The sequence alignments of the two sCFTR proteins isoforms with human CFTR revealed that they had 95.3% identity to each other and 60.0/60.8% identity to hCFTR. The sequences of these three proteins diverged in the R-region: both sCFTR proteins were 30 residues longer than the equivalent region in hCFTR (and chicken and platypus CFTR). Furthermore, the R-region of CFTR is typically disordered, and in sCFTR is longer than in the other sequences considered here. It is possible that a larger disordered region could contribute to the greater tendency of salmon CFTR for self-aggregation, when compared to the other orthologues (Figure 4). A detailed exploration of the thermal stability of sCFTR could be used to test the hypothesis concerning its lower intrinsic stability.

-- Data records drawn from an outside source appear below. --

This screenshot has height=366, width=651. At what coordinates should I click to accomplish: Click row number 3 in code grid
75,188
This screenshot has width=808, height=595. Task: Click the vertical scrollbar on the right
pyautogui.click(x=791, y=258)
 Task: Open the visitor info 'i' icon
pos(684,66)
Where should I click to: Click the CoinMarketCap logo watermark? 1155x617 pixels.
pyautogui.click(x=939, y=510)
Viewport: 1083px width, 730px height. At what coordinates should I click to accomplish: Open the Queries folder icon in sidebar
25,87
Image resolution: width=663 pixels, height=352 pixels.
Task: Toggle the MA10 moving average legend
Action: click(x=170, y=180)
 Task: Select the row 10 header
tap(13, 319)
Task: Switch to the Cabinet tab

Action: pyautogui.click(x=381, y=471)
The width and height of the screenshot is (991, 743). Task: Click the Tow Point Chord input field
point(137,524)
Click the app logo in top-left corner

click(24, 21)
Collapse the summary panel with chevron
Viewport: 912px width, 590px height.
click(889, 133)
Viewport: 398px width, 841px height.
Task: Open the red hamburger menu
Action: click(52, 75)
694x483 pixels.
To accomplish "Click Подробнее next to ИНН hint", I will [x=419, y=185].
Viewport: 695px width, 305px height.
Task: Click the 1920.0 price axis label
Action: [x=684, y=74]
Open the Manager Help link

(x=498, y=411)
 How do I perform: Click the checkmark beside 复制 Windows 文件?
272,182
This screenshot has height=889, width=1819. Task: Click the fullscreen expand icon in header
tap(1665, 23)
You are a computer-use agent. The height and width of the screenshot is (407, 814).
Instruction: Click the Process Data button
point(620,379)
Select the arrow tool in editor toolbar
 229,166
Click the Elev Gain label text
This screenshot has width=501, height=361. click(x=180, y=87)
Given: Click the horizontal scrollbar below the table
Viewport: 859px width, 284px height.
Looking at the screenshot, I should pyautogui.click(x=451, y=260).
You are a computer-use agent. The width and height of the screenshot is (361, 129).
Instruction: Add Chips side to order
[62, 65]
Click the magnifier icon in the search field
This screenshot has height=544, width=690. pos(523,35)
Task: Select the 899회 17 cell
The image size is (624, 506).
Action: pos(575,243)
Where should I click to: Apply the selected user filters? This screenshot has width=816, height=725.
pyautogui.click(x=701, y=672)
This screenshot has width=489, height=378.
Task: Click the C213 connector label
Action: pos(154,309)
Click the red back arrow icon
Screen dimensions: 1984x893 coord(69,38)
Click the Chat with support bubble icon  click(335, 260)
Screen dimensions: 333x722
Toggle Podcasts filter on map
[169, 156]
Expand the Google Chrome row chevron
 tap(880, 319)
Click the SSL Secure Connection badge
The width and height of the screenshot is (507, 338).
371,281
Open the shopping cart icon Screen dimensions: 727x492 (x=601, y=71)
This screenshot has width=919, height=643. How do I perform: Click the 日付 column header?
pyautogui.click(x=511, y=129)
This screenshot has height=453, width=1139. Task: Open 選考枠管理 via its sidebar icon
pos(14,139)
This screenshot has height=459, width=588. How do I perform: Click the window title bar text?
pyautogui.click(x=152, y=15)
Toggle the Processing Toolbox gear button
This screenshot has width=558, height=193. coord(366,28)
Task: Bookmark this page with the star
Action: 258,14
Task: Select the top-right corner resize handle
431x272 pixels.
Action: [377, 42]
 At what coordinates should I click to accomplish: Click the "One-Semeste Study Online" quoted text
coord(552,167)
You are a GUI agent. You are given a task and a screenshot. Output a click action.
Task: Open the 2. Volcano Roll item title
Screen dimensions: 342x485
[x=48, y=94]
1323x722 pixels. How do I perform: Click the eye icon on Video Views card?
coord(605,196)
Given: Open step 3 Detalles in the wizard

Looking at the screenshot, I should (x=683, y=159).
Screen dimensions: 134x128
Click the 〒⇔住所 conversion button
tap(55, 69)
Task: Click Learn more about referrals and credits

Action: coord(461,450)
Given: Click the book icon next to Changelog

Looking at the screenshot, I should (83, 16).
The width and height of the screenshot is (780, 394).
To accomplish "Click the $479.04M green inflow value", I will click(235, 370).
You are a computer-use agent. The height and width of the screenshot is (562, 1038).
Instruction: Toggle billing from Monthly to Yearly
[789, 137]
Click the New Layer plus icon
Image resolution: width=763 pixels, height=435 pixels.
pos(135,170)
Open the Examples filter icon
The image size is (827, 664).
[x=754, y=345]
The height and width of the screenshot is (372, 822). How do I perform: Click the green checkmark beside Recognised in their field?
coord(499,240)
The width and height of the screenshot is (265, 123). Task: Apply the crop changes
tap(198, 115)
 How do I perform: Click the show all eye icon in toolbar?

In addition, the sequence identity between the two salmon CFTR isoforms in the R-region is lower than the sequence identity for the full-length of the CFTR molecules. Phosphorylation of serine and threonine residues in the R-region regulate channel opening [77], so divergence in this region could hint at a unique mechanism for the regulation of each salmon CFTR isoform. Characterization of the channel activity and regulation of each isoform might provide insight into the role of each in sCFTR isoform in osmoregulation. For example, phosphorylation of the R-region of purified mouse CFTR has been detected by mass spectrometry [76]. Similarly, purified sCFTR I can be a valuable tool for direct assessment of the function and regulation of sCFTR.

5. Conclusions

From the data presented here we conclude that salmon CFTR performs less well in purification and likely has lower intrinsic stability than other orthologues of the protein. It is possible to isolate moderate quantities of salmon CFTR I with low polydispersity, which has enabled investigation of its structure at low-resolution. However, due to the difficulty in isolating large quantities of monodisperse protein it is unlikely to be a useful candidate for high-resolution structural studies as a proxy for human CFTR. Nonetheless, salmon CFTR I has several features that hint at a unique mechanism for regulation of its activity. Since salmon cannot regulate their body temperature, and fluctuations in ambient temperature are known to affect the ability of salmon to adapt to saltwater, developing a better understanding of the function and regulation of CFTR in fish may be useful in the context of rising ocean temperatures and intensive farming of salmon. The protocol presented here provides a useful tool for further detailed investigation of the function and regulation of salmon CFTR.

Acknowledgements

We thank Ina Urbatsch (Texas Tech University) for the provision of salmon CFTR cDNA and Marjorie Howard (Biomolecular analysis unit, Faculty of Life Sciences, University of Manchester) for assistance with SEC-MALLS. This work was funded by the US Cystic Fibrosis Foundation (CFF) through the CFTR 3D Structure Consortium (NP, RF), and by the Italian Cystic Fibrosis Research Foundation grant #4/2012 (OM, OZM, DB). SAXS experiments were performed at the BL11 beamline of the ALBA Synchrotron Light Facility with the collaboration of ALBA staff.

Conflicts of interest

All authors declare no conflicts of interest in this paper.